RFK Jr. Issues Clueless Statement on Jan. 6 Riot That No One Asked For

(Ringo Chiu via AP)
Independent candidate for president Robert F. Kennedy Jr. issued a nebulous statement Friday intended to “clarify his views” on the Jan. 6 riot at the U.S. Capitol. It clarified very little.
The statement was released one day after NBC News reported on a Kennedy fundraising email that referred to Jan. 6 defendants as “activists” who have been “stripped of their Constitutional liberties.”
Since the riot, in which a horde of supporters of then-President Donald Trump stormed the Capitol, violently beating police and hunting lawmakers, Trump and his allies have sought to cast those prosecuted by the Justice Department as victims of political persecution.
That revisionism has come despite the fact that more than 140 Capitol Police officers were injured in the attack and five people died. Four officers who responded to the attack died by suicide in the months after.
In one paragraph of his statement, which his campaign said was intended to “clarify his views” on the riot, Kennedy said, “I have not examined the evidence in detail, but reasonable people, including Trump opponents, tell me there is little evidence of a true insurrection. They observe that the protestors carried no weapons, had no plans or ability to seize the reins of government, and that Trump himself had urged them to protest ‘peacefully.’”
Despite Kennedy’s unnamed sources assuring him no weapons were carried at the riot, there is ample proof otherwise. Several rioters carried guns. NBC News listed other weapons found on the rioters, including “tomahawk axes, metal whips, canisters of bear spray, canisters of pepper spray, Tasers, stun guns, knives, baseball bats, hockey sticks, pitchforks and other weapons, while additional rioters improvised weapons using items they found at the Capitol, like fire extinguishers and pieces of fences that were thrown at police officers.”
Kennedy continued that he opposes Trump “and all he stands for,” yet, “Like many reasonable Americans, I am concerned about the possibility that political objectives motivated the vigor of the prosecution of the J6 defendants, their long sentences, and their harsh treatment.”
He said that as president he would appoint a special counsel to “investigate” the treatment of the rioters.
RFK’s full statement follows:
January 6 is one of the most polarizing topics on the political landscape. I am listening to people of diverse viewpoints on it in order to make sense of the event and what followed. I want to hear every side.
It is quite clear that many of the January 6 protestors broke the law in what may have started as a protest but turned into a riot. Because it happened with the encouragement of President Trump, and in the context of his delusion that the election was stolen from him, many people see it not as a riot but as an insurrection.
I have not examined the evidence in detail, but reasonable people, including Trump opponents, tell me there is little evidence of a true insurrection. They observe that the protestors carried no weapons, had no plans or ability to seize the reins of government, and that Trump himself had urged them to protest ‘peacefully.’

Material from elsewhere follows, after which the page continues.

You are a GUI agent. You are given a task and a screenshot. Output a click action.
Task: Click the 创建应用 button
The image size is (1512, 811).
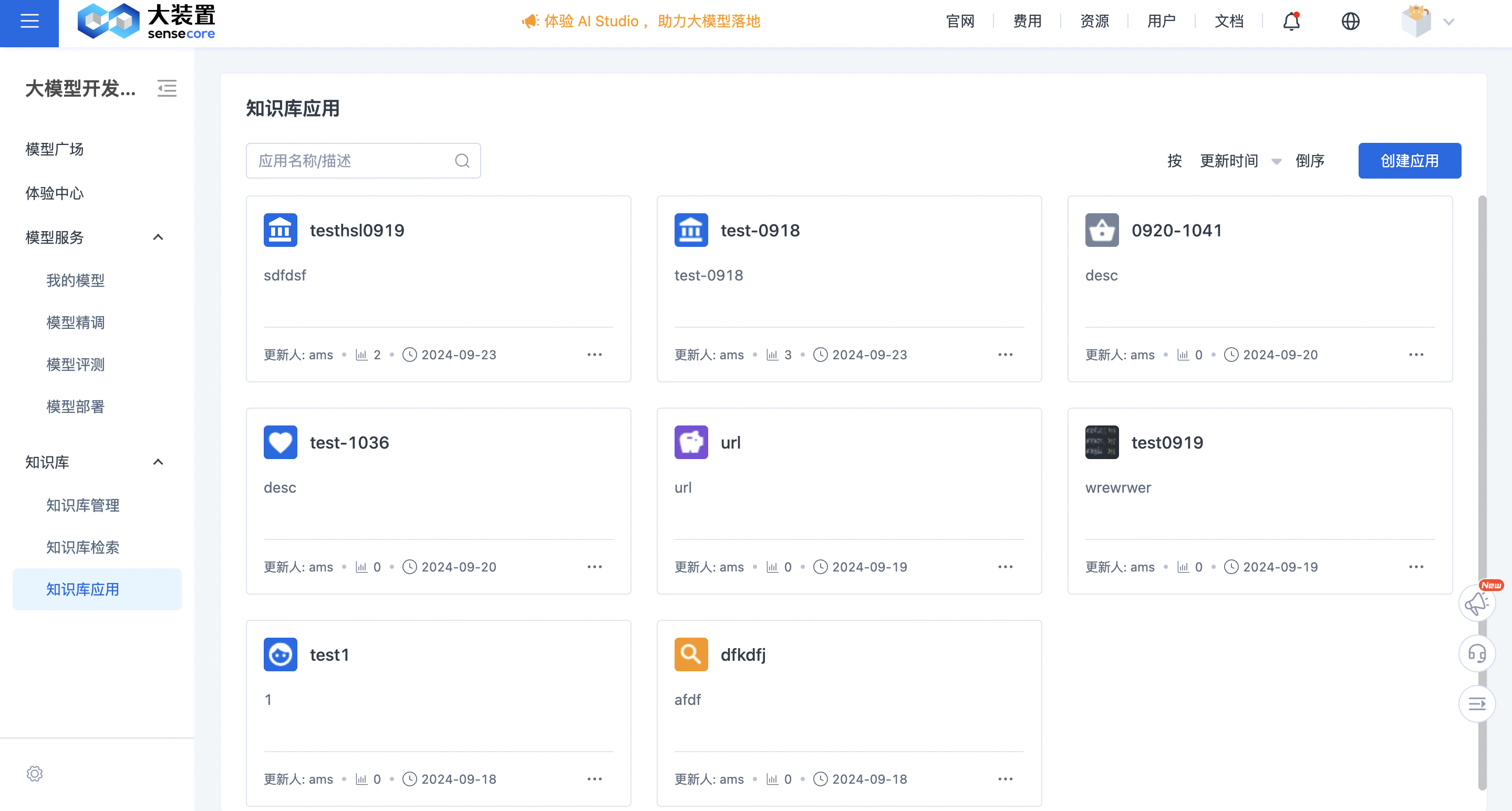click(1409, 160)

Like many reasonable Americans, I am concerned about the possibility that political objectives motivated the vigor of the prosecution of the J6 defendants, their long sentences, and their harsh treatment. That would fit a disturbing pattern of the weaponization of government agencies — the DoJ, the IRS, the SEC, the FBI, etc. — against political opponents.

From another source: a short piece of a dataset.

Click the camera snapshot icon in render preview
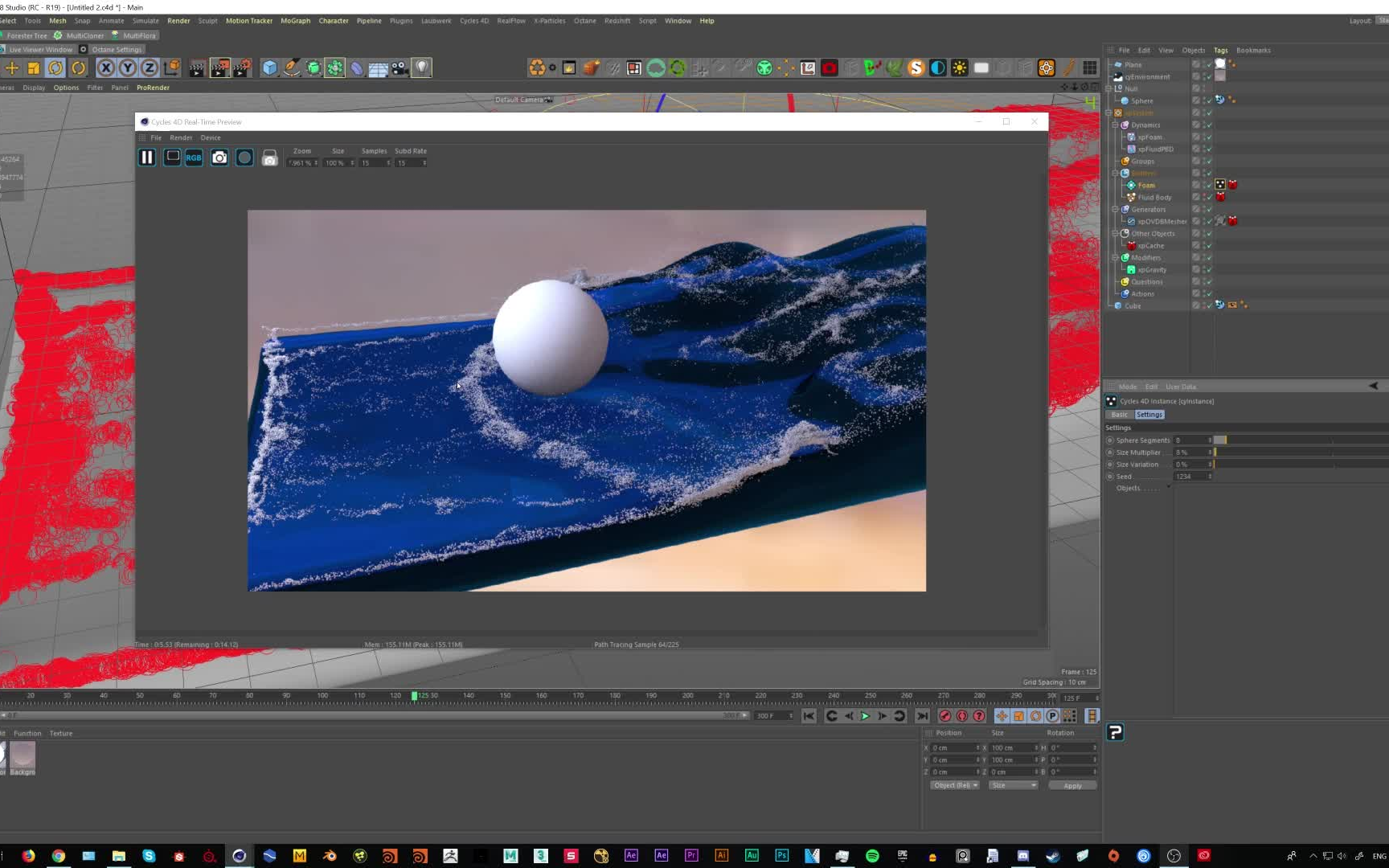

One can, as I do, oppose Donald Trump and all he stands for, and still be disturbed by the weaponization of government against him.
As President, I will appoint a special counsel — an individual respected by all sides — to investigate whether prosecutorial discretion was abused for political ends in this case, and I will right any wrongs that we discover. Without the impartial rule of law, there is no true democracy or moral governance. That’s why John Adams, a staunch patriot, defended the British soldiers involved in the Boston Massacre in court. If we betray justice in pursuit of an ideal, that betrayal will corrupt anything we accomplish.
Both establishment parties are using J6 to pour fuel on the fire of America’s divisions. Each side claims that a victory by their opponents means the end of democracy. Then, anything is justified to stop them. We run the risk of destroying democracy in order to save it.
Instead of demonizing our opponents as apocalyptic threats to democracy, let’s focus on the issues and priorities of how they will govern, and defeat them at the ballot box rather than through legal maneuvers and dirty tricks. Presidents Trump and Biden both presided over the continued worsening of our national debt, chronic disease epidemic, government corruption, erosion of civil liberties, and foreign military entanglements. Maybe it is because the establishment parties differ very little on these key issues that they campaign on the demonization of their opponents and all who support them instead.